Fortunately, that’s the not the final part of the equation. Reaching zero hit points in M&M doesn’t mean instant death. Instead, it triggers a roll on the Mortal Coil or Hors de Combat table. So 13% of people struck by a poignard or pistol will fall down, stunned. Some of those people will eventually recover, but be forever changed in mind or body. A small percentage of those people will not recover—struck dead where they stood.
Morale also factors in! Very few of us will fight to the death. When faced with our mortality, we often rapidly rethink our actions. M&M reflects this as asking for Sang Froid tests when certain conditions are met. Being knocked down to 1 HP is one of those conditions. So another 13% of knife attacks will trigger this condition. If most folks have a S-F of 1, then 83% of those folks (about 11% of knife attack victims) will be required to check their morale.

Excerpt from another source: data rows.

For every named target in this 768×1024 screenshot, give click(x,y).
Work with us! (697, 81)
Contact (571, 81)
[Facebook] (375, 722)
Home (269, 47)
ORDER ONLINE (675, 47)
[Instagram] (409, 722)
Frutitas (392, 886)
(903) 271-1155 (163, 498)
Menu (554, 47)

Based on that logic, 24% of knife strikes in M&M should result in a deleterious effect beyond just HP loss. One in four—roughly—seems like good odds for the attacker. I certainly wouldn’t want to undertake any operation for which I only had a 76% chance of coming out unscathed…
The last factor in the structure of damage codes is the hit point distribution of player characters. You’ll note that most lifepaths give less hit points than one would find in Moldvay classes. There’s a lot of classes that start with 2d2, and only a few that start with 2d4. And once you start leveling, your increases range from 0-2, rather than adding a new roll for your starting benefit.
Even so, a typical 3rd level starting character has some resilience. 2d2 (2.5 HP) + [0-1]*2 (1 HP) + Constitution bonus (.26 HP avg) = 3.76 average starting hit points. Their additional levels ensures that they’re not in the 2 HP range, which would make them very fragile. A soldier gets significantly more HP: 2d4 (4.5 HP) + [1-2]*2 (3 HP) + Con (.26 HP)= 7.76 HP to start on average.
Soldiers are clearly the problem. A knife strike or pistol shot won’t threaten them with death unless it’s a critical hit. So why not adjust their HP down and flatten everyone to 2d2 plus level plus Con? Well, niche protection, that’s why. And tradition, I suppose. But I want to reduce the chance that my erstwhile Athos falls to an enemy ball before he gives his first thrust. I want that member of the Cardinal’s Guard to wing him, forcing Athos to fight even more desperately once they cross swords. It just feels better, even if it isn’t realistic in terms of the dynamics of a blackpowder pistol shot.
And to further expand on tradition, it’s in the bones. We built on Moldvay, so we had a certain toolkit to work with. I took my best shot at fidelity and credibility with those tools, but I freely admit that it is an imperfect solution.